SigmaVimRc and Sigma.nvim
I kind of promised another post, with more substance this time, so here we go.
Not long ago I made a large overhaul and refactoring of SigmaVimRc, even calling it stable at that point, but… It also showed me that actually keeping Vim and Neovim support in one config was holding back the project, both ways. At first I tried a crazy approach, trying to make it Lua-first, since Vim supports it as well, but in the end its support is pretty limited and it just wasn’t viable. So, there were two options.

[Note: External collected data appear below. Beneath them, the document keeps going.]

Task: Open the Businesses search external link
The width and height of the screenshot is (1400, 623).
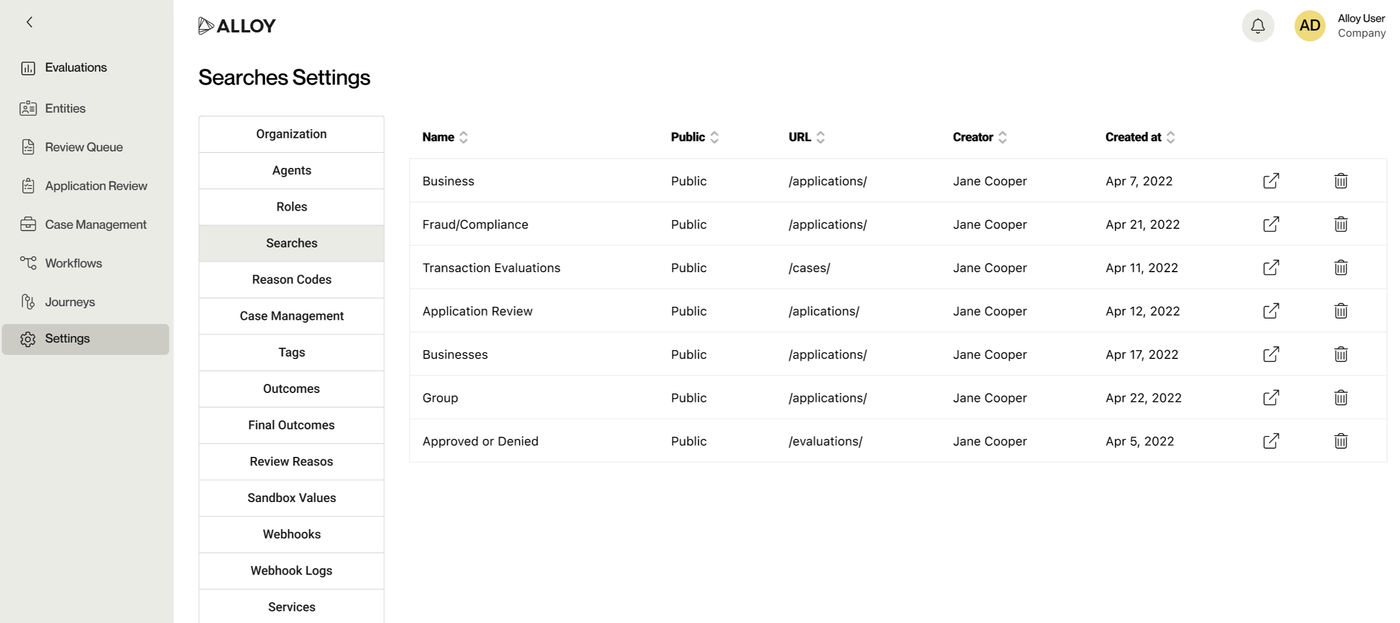Action: (x=1271, y=354)
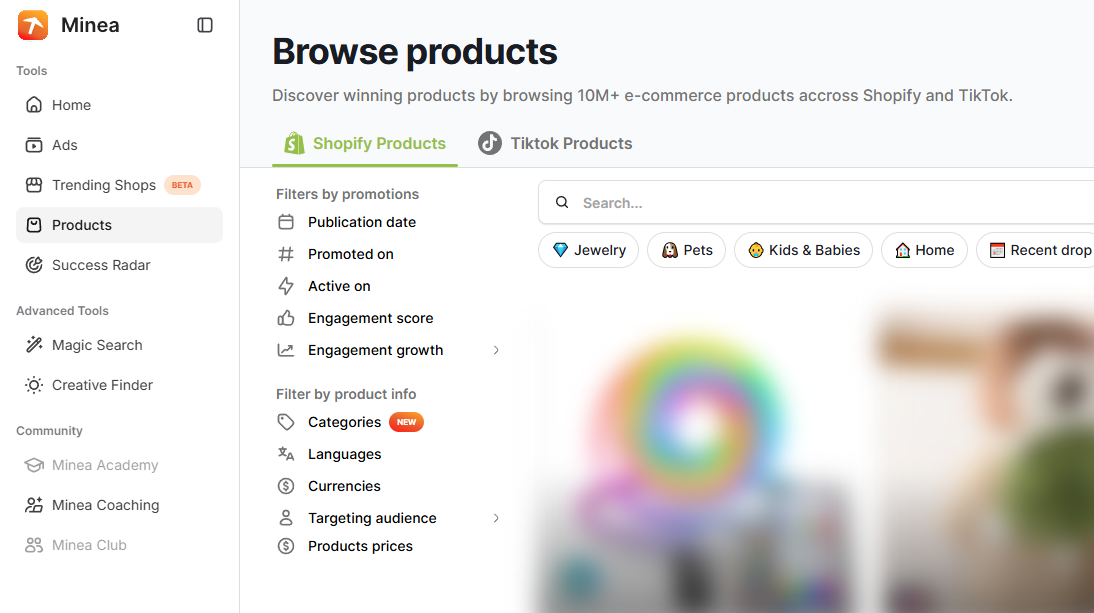Select the Kids & Babies chip
Image resolution: width=1094 pixels, height=613 pixels.
[803, 250]
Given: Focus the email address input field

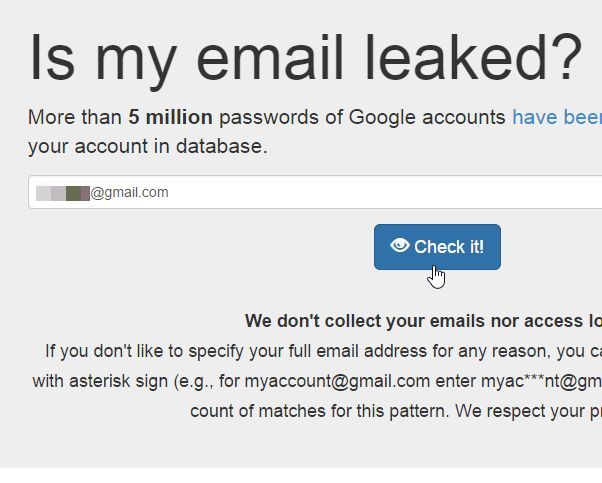Looking at the screenshot, I should (315, 192).
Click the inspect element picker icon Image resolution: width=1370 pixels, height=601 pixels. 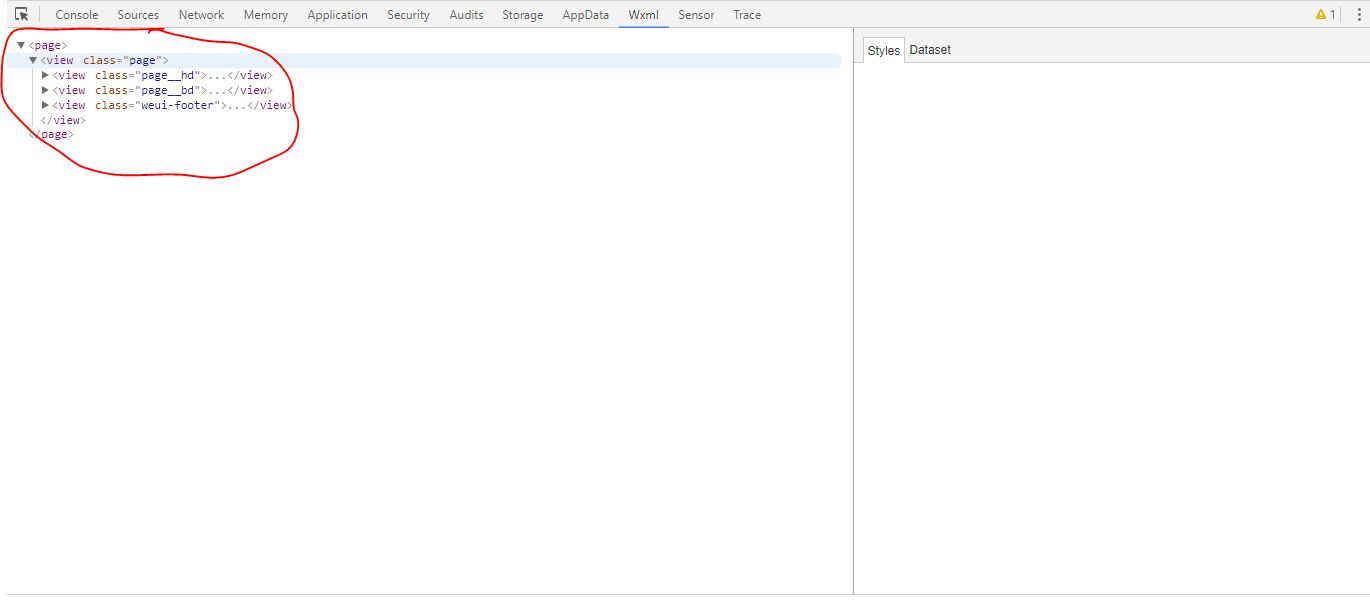(21, 15)
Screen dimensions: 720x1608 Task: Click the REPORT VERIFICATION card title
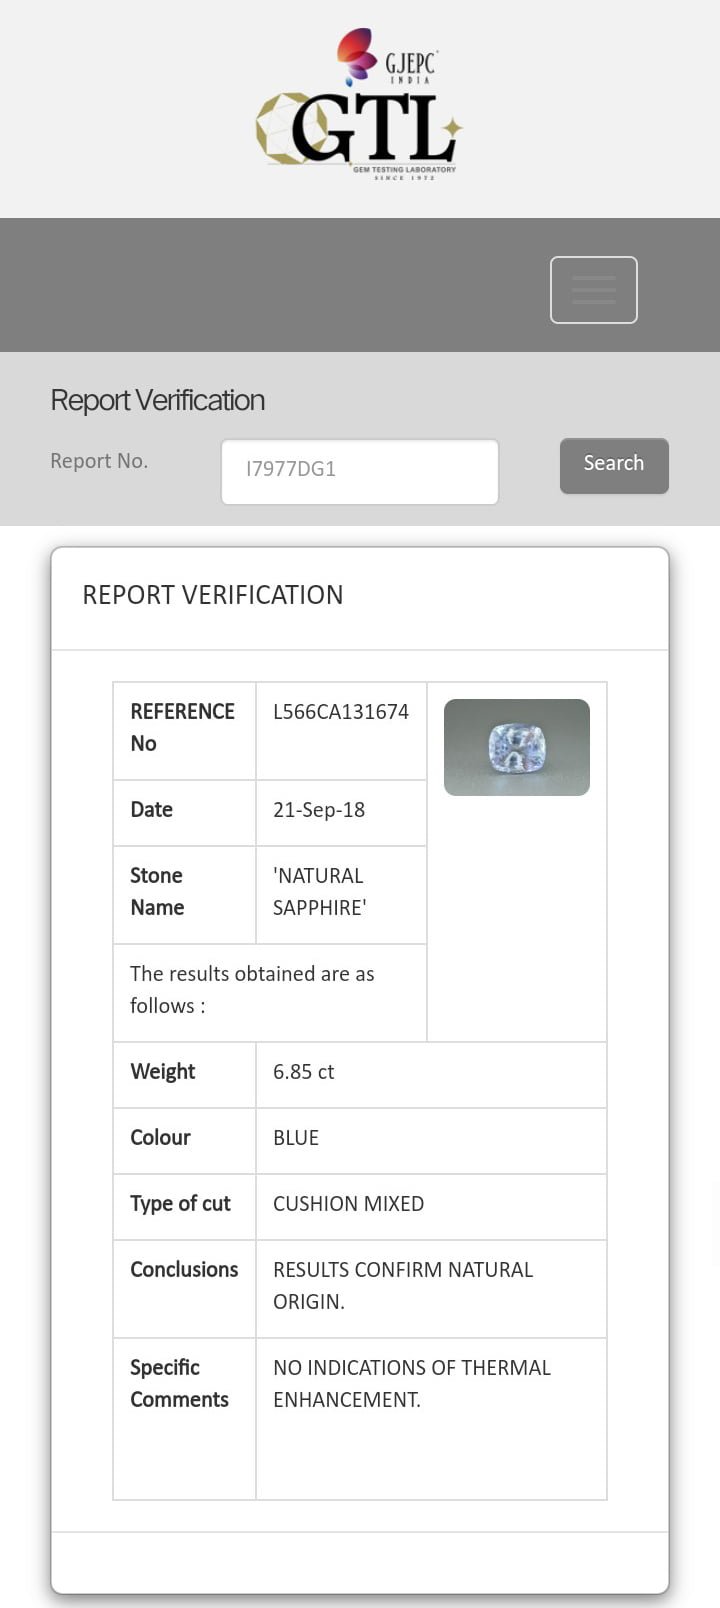pyautogui.click(x=213, y=595)
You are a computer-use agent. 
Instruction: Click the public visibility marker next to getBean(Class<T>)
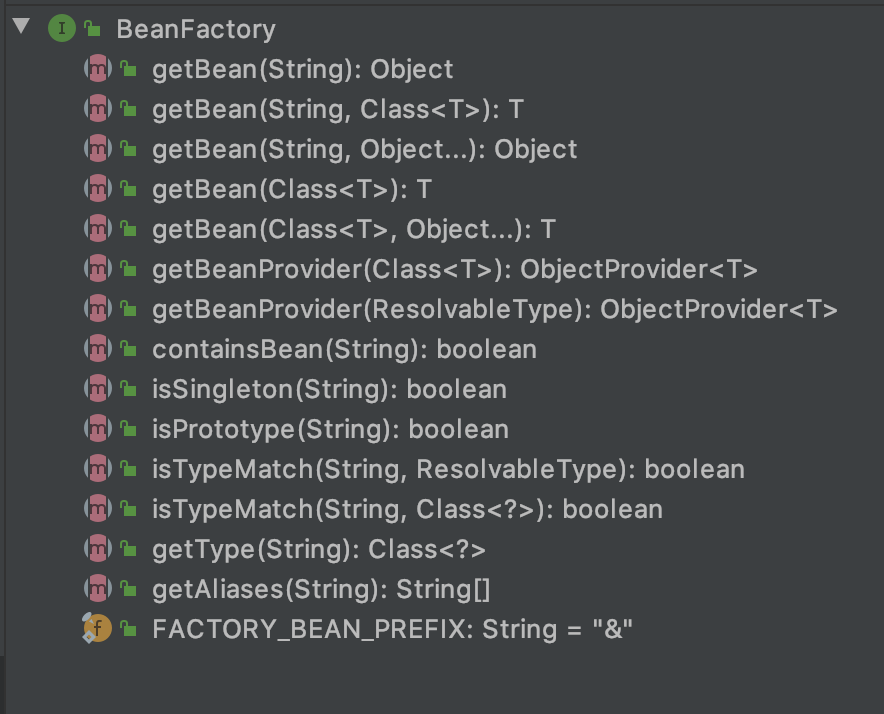pos(127,189)
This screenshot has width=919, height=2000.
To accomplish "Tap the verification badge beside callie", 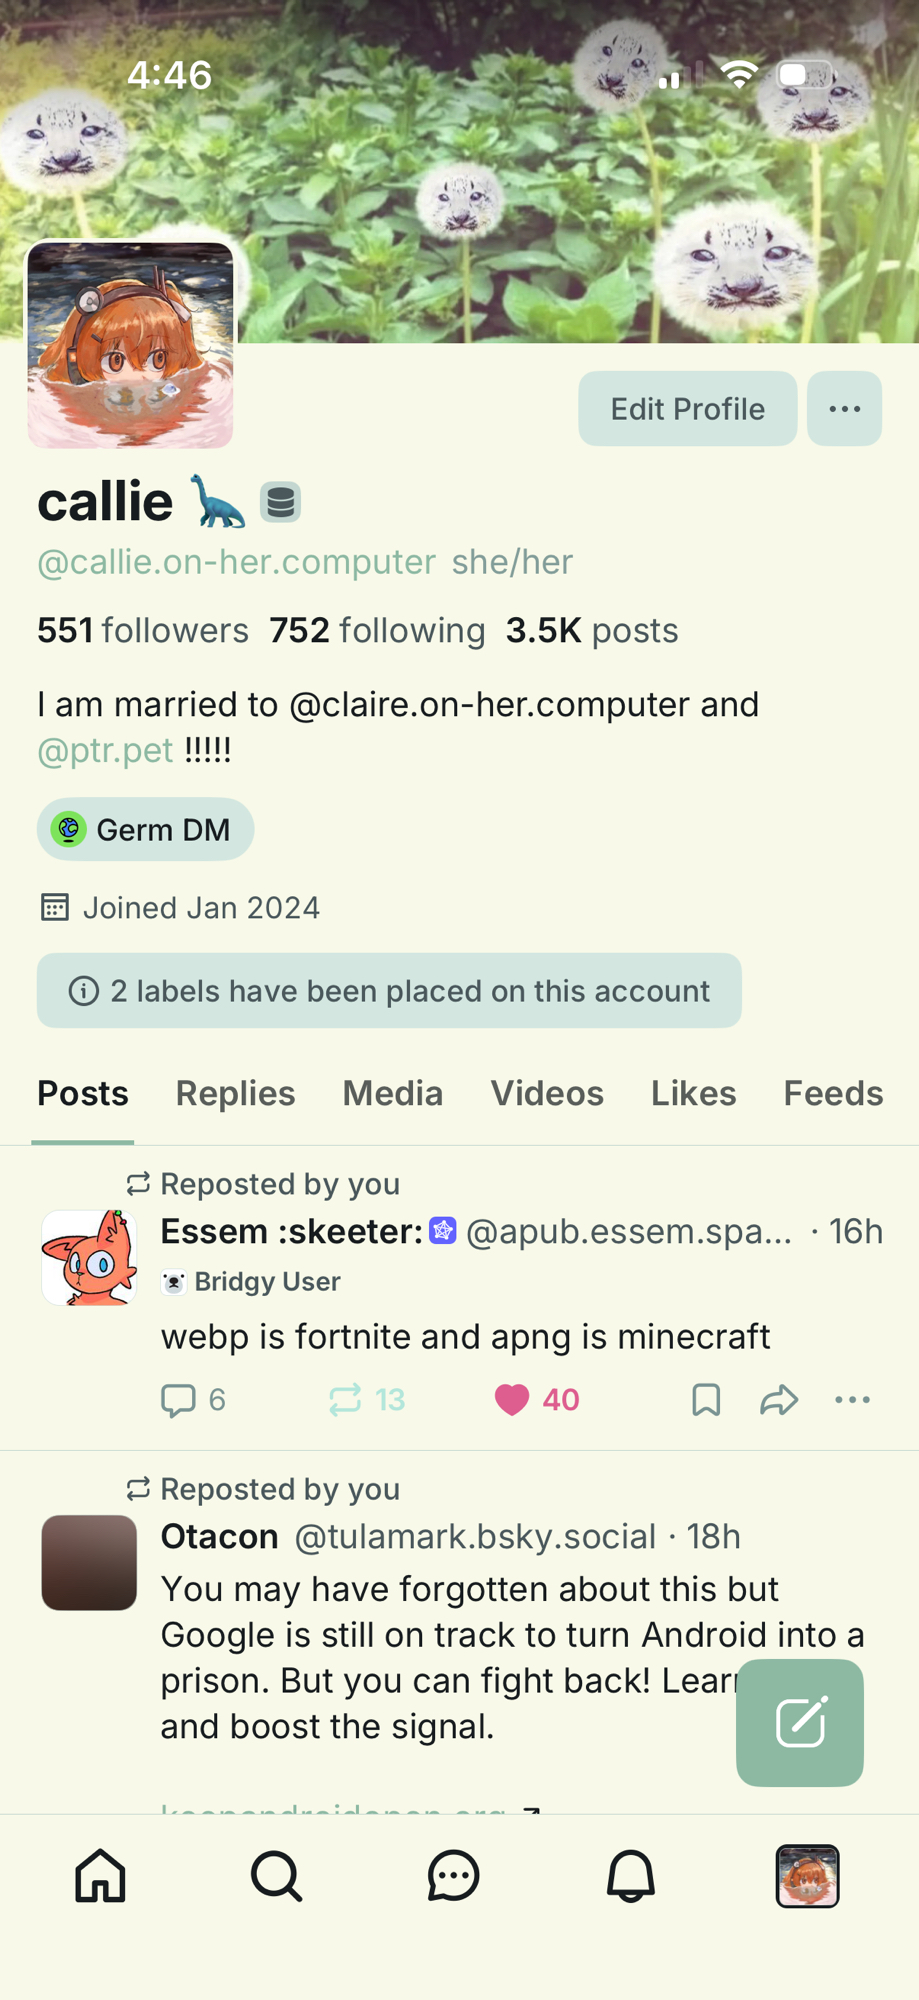I will pos(281,502).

Dropping Vim support and going full Lua
That would be like, most beneficial to me, as I daily drive Neovim, but it would defeat the purpose of this project which was aimed to support Vim and provide an IDE-like experience. So the project could as well be scrapped. As for simplicitiy… Supporting two different editors complicated it a fair bit, mixing in a bunch of Lua code. Even though, VimScript is quite awful, that’s what we have. So the only way to save Vim support was…
Dropping Neovim support
…which may seem confusing, since I was just saying I use Neovim. Yup, that is correct. So, since I decided to sunset Lua support and go pure VimScript again… I created a separate, Neovim-only config. Which is Sigma.nvim.
Future of the Lone Wolf’s Vim configs
I’m quite realistic here: SigmaVimRc is not going to be as actively maintained as it used to. It won’t be my daily driver anymore, but I feel it is still good config to use with Vim, so I’m not going to abandon it either. It will be put in maintenance mode, made simple again as it originally was. One choice for every plugin, with ALE in place of CoC. I’m still working on finishing that part. I might actually daily drive it for a moment to make sure it’s really fine. Only thing left honestly is making the completion and snippets work. And some visual tweaks. I also thought that maybe when Vim9 hits all the stable distros, I might port it to Vim9Script.
As for Sigma.nvim: it is 100% usable already, if it lacks something, it might be some documentation and tests when it comes to overriding the plugin configs: at least an additional way of doing it, which might be not even most optimal. So, if you use SigmaVimRc and you are Neovim user: switch to Sigma.nvim and Lua. Or fork. :)
There will be more updates soon, so if interested, keep your eyes peeled.